## BEGIN READING TEXT

A Reversible M68HC11 Simulator and Its Empirical Computational Complexity

Charles A. Vermette, Jr.

CIS 4914 Senior Project

Advisor: Dr. Michael P. Frank ()

Date of Talk: August 7, 2001

Abstract:

This project was done to empirically evaluate the space/time complexity of C. H. Bennett’s 1989 algorithm for reversibly simulating irreversible programs. Such an analysis is desirable because, although there has been mathematical discussion over this method of simulation, there has not been hard evidence gathered from a real irreversible machine being simulated on a real reversible machine. This project was to simulate a common real-world architecture, the Motorola M68HC11, using PISA code designed for a prototype Pendulum reversible microprocessor. The PISA program had to be simulated since the prototype chip contained a bug and because it would be easier to gather the space/time measurements from the simulated environment.

The project was not successfully completed. R language to PISA compiler malfunctions, as well as overruns in simulator design and implementation, cut off the time required for gathering the complexity information. The project was not a total loss, however. The simulator code was complete enough to run a test program, although the code can’t be compiled or debugged yet, using a simplified version of the simulation method. As the largest R program to date, it exposed problems in the compiler and also provided supporting arguments for developing new language constructs.

Introduction:

The field of reversible computing is under research because it may lead to more efficient means of computation. Current irreversible computational models ignore the fundamentally reversible nature of the physical world in favor of more abstract mathematical models of computation. This lack of concern with the underlying physical realities leads to a large increase in the rate of release of thermal entropy in these systems over the amount required by physics [5]. This entropy is expressed in heat [3, p. 48], which must be channeled away from the device to avoid damaging it. Reversible computers hold the promise of reducing the outward flow rate of entropy, resulting in more efficient machines and ultimately allowing computer technology to push towards the physical limits it is capable of [3, p. 143].

## END READING TEXT
## BEGIN ENTRIES PROVIDED

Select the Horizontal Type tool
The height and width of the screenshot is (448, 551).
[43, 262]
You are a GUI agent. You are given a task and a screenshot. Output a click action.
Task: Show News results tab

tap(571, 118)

## END ENTRIES PROVIDED

PROBLEM DETAILS:
Rewrite the part of the reversible M68HC11 simulator report that opens with the words containing "A Reversible M68HC11" and closes with "P. Frank ()", changing "Simulator" to "Emulator".

EXERCISE SOLUTION:
A Reversible M68HC11 Emulator and Its Empirical Computational Complexity

Charles A. Vermette, Jr.

CIS 4914 Senior Project

Advisor: Dr. Michael P. Frank ()